住宅ローンの返済滞納を放置すると金融機関から住宅を競売にかけられてしまいます。競売では一般的に市場価格よりも安い価格で住宅が売却されてしまいます。

また、住宅が売却されるまでの間、住宅に住み続けることができなくなります。さらに、売却代金が住宅ローンの残債に満たない場合、その差額は売主の債務として残ってしまいます。

任意売却のメリット

任意売却には、売主にとって以下のようなメリットがあります。

  • 競売よりも3割程度高い価格で売却できる

  • 競売よりも柔軟なスケジュールを組める

  • 金融機関の合意があれば、引越し等の費用を捻出できることもある

  • 金融機関との合意の上で行うため、法的トラブルを避けられる

競売は裁判所から書状が届くなど、売主に強いプレッシャーがかかる売却方法です。任意売却は仲介による通常の売却とほとんど同じ売却方法なので、プレッシャーが少なくて済むのも大きなメリットであると言えるでしょう。

任意売却の実績が豊富な不動産会社に依頼する

任意売却を成功させるためには、任意売却の実績が豊富な不動産会社に依頼することが重要です。任意売却は一般的な不動産売却のステップに加えて金融機関との交渉が必要になります。

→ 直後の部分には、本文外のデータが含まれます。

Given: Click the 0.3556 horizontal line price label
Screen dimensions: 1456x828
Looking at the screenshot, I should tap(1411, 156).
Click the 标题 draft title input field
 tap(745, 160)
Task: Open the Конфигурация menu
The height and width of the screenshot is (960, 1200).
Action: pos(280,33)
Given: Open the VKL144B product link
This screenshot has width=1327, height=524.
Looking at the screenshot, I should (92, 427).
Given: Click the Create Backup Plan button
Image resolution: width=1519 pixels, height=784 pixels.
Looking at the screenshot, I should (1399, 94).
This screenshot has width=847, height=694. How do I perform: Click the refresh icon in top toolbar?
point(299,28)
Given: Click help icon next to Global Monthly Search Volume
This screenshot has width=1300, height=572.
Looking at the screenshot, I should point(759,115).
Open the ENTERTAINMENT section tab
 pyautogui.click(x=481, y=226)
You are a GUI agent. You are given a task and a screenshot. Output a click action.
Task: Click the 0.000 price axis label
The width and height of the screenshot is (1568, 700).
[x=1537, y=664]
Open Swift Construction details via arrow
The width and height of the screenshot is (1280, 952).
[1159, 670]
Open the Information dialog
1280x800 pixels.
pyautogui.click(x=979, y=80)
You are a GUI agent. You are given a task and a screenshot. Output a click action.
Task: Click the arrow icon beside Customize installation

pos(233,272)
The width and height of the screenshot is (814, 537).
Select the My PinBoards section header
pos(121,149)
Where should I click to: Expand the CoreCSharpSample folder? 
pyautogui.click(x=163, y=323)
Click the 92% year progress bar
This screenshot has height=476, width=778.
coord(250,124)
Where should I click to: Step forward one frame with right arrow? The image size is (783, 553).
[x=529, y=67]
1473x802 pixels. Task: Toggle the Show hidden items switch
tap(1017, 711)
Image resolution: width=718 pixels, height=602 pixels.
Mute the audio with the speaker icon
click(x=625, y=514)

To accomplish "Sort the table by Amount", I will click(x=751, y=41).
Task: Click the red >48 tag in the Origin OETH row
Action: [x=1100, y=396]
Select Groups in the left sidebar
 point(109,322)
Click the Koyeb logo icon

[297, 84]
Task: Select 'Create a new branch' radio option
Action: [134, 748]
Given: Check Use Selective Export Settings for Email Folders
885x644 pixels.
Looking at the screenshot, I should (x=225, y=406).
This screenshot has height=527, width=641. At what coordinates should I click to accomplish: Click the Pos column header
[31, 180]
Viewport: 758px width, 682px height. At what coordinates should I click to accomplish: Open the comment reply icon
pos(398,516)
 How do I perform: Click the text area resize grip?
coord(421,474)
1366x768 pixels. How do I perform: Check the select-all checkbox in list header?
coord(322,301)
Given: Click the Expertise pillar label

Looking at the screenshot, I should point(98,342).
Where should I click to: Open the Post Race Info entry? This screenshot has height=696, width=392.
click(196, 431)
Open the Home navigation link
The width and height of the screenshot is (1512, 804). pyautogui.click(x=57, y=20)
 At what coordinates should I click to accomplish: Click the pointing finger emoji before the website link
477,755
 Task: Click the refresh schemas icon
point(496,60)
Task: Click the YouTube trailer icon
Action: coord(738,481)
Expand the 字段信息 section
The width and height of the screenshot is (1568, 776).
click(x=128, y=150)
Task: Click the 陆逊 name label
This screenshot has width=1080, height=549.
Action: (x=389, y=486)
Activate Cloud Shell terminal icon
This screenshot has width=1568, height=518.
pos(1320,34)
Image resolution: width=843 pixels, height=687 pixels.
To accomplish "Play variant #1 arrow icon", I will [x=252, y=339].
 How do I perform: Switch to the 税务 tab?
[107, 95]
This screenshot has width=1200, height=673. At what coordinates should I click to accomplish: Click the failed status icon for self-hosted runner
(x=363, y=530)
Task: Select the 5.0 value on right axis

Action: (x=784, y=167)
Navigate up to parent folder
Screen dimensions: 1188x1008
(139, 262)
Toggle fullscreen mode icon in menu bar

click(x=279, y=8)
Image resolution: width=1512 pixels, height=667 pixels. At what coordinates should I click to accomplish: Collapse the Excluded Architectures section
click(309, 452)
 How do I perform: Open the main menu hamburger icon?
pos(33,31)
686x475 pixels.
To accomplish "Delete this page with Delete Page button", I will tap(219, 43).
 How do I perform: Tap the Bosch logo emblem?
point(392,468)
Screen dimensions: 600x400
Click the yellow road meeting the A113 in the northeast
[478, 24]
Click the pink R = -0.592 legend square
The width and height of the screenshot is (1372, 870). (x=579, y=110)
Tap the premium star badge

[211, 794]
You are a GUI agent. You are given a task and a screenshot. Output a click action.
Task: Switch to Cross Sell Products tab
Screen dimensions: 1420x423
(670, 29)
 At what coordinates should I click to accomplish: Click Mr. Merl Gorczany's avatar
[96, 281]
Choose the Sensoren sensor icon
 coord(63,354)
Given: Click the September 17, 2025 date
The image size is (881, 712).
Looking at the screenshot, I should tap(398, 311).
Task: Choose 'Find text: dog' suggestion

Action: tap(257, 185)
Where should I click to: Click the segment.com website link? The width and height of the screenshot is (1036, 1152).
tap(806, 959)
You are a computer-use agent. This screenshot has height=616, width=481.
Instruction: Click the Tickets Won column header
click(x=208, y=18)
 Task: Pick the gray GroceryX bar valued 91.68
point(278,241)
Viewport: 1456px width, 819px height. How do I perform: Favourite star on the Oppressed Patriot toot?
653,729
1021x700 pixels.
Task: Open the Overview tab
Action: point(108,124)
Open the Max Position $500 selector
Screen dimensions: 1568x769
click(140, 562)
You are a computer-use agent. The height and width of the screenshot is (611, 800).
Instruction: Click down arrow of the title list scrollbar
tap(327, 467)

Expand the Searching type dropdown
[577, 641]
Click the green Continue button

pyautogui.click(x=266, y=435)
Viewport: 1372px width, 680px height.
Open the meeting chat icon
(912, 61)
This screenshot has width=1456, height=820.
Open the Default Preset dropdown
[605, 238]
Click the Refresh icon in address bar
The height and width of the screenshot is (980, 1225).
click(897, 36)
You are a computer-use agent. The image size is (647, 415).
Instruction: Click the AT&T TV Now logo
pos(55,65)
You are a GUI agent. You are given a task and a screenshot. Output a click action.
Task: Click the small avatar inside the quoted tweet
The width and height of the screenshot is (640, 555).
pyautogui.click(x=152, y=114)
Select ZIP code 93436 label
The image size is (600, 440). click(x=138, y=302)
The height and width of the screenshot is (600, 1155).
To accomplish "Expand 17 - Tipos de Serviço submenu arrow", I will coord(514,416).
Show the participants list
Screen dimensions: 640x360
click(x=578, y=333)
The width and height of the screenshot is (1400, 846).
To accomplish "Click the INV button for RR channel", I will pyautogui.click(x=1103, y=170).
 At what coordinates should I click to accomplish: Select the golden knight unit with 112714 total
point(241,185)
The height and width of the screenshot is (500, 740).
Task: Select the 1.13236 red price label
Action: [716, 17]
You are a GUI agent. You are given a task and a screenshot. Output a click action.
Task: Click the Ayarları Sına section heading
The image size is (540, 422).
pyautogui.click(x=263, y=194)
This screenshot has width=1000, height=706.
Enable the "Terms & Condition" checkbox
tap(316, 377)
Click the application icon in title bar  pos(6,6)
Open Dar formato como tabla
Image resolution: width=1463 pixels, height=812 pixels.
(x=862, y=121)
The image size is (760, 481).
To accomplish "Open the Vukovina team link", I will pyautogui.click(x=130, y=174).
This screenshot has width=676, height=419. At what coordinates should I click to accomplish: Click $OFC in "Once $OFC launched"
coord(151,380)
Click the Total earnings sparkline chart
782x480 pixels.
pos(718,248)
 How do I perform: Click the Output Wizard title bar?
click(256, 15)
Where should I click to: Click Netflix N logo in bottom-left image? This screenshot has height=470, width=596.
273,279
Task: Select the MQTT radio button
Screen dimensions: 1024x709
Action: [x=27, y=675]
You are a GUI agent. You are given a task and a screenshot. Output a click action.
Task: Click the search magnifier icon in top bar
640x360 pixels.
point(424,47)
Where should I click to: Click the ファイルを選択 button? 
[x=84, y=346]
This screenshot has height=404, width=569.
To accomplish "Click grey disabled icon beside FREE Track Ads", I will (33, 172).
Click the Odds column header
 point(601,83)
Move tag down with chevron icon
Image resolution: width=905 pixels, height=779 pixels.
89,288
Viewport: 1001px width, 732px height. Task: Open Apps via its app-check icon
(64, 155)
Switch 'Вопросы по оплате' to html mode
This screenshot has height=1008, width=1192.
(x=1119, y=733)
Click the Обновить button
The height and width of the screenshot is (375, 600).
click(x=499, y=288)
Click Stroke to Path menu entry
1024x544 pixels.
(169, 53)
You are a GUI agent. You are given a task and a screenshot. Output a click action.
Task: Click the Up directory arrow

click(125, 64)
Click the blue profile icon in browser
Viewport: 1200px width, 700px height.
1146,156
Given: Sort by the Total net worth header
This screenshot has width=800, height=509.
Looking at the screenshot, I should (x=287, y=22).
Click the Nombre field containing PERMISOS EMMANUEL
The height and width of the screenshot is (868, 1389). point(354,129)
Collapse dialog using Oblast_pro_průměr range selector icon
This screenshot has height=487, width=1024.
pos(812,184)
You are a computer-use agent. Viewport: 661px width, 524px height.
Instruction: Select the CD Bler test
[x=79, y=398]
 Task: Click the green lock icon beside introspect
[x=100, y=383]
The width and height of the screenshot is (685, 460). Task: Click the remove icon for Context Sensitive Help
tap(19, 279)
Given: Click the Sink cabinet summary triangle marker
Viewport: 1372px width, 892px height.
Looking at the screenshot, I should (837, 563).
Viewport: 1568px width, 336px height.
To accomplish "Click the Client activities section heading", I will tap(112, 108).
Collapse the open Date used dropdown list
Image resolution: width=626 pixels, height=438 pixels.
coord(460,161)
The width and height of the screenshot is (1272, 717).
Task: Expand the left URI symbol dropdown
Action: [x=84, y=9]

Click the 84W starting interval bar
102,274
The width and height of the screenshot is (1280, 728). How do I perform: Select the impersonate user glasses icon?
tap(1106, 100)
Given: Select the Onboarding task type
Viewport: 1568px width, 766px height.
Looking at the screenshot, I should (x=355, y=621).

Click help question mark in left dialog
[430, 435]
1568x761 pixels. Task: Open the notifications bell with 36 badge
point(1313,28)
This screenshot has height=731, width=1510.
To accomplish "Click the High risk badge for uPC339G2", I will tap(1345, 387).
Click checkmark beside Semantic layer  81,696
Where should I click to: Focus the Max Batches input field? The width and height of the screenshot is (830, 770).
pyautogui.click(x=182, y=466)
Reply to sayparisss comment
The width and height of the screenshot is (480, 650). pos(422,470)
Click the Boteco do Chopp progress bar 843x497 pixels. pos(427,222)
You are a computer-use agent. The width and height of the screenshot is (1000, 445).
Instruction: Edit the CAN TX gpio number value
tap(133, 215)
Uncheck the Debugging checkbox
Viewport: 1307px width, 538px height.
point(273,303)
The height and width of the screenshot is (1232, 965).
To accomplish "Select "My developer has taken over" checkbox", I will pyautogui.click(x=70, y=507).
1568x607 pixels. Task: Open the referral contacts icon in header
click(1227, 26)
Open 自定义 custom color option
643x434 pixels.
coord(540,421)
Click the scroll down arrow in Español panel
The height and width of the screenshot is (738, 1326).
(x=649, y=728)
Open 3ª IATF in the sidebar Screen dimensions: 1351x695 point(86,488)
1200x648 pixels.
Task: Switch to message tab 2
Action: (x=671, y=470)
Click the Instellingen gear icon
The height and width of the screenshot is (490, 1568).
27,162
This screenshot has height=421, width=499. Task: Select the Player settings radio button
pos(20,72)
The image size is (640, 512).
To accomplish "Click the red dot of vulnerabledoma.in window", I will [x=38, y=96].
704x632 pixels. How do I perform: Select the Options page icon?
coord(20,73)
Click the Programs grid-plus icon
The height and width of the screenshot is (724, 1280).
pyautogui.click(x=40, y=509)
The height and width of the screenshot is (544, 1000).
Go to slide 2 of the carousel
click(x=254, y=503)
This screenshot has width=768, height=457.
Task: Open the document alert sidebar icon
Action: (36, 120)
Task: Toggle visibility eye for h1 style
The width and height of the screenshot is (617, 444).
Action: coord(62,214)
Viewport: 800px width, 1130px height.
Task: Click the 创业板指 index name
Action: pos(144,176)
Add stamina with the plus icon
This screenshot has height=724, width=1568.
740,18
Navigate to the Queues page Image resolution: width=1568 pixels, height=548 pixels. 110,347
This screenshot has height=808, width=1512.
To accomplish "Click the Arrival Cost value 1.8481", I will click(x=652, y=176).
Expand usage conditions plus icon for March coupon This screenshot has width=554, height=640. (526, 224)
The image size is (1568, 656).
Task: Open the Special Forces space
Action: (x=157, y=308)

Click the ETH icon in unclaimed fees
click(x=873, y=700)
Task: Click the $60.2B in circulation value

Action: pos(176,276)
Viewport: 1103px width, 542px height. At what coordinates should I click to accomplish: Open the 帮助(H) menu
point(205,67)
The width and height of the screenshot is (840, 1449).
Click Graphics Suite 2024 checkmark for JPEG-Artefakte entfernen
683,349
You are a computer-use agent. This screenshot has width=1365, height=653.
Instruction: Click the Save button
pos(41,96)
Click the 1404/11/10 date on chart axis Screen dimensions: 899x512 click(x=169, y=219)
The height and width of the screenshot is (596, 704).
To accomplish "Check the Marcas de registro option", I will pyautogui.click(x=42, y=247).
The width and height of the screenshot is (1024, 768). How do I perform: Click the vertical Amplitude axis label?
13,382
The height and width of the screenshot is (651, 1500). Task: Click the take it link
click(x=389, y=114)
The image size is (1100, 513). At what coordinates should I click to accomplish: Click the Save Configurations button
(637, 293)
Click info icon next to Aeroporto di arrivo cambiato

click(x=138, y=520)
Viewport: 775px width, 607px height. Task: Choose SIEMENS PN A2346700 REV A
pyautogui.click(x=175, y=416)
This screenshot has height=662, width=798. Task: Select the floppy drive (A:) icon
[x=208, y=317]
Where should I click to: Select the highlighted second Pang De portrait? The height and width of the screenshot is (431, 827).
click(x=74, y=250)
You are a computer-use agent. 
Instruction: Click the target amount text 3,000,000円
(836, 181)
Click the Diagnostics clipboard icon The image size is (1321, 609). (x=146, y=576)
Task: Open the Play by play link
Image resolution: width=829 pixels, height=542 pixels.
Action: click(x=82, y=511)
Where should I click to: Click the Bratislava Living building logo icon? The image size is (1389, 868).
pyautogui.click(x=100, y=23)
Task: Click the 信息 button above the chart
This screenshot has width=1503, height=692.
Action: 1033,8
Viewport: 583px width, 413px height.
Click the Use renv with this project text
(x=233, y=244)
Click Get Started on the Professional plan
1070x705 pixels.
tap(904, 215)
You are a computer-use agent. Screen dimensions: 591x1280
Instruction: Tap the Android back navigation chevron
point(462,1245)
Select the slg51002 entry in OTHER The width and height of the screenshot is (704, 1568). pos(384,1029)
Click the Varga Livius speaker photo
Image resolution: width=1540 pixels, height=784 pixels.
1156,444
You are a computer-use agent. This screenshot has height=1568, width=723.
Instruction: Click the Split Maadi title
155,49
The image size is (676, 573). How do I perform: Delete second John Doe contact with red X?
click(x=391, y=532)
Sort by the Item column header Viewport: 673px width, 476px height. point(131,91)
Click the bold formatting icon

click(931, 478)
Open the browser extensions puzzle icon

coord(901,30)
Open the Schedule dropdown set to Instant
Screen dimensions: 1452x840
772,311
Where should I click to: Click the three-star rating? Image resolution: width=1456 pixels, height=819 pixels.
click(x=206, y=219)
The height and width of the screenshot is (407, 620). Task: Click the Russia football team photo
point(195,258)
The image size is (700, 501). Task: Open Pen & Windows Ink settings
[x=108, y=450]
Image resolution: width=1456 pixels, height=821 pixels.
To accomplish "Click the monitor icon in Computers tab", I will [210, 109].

金融機関から許可を得るための資料作成など、任意売却のノウハウを持った不動産会社に依頼することで、手続きをスムーズに進められます。

なお、任意売却はどの不動産業者でも可能というわけではありません。大手でも扱っていないところも多いものです。少ない選択肢の中から適切な不動産業者を選ぶため、2社以上の提案内容を比較検討することがとても重要になります。

まとめ

オーバーローンになったとしても同じ家に住み続ける方法としては、ローン契約者が返済を続ける、売却額と残債の差額を現金で清算するなどがあります。また、リースバックや親族間売買といった方法もありますが、特に金銭面の確認が重要です。

ローン返済が苦しくなった場合は、金融機関に相談する、任意売却を検討するなどの対処法があります。任意売却は競売と比べてメリットが多いためおすすめです。ただし、いくつか特殊な手続きを要するため、実績豊富な不動産会社に依頼することが重要です。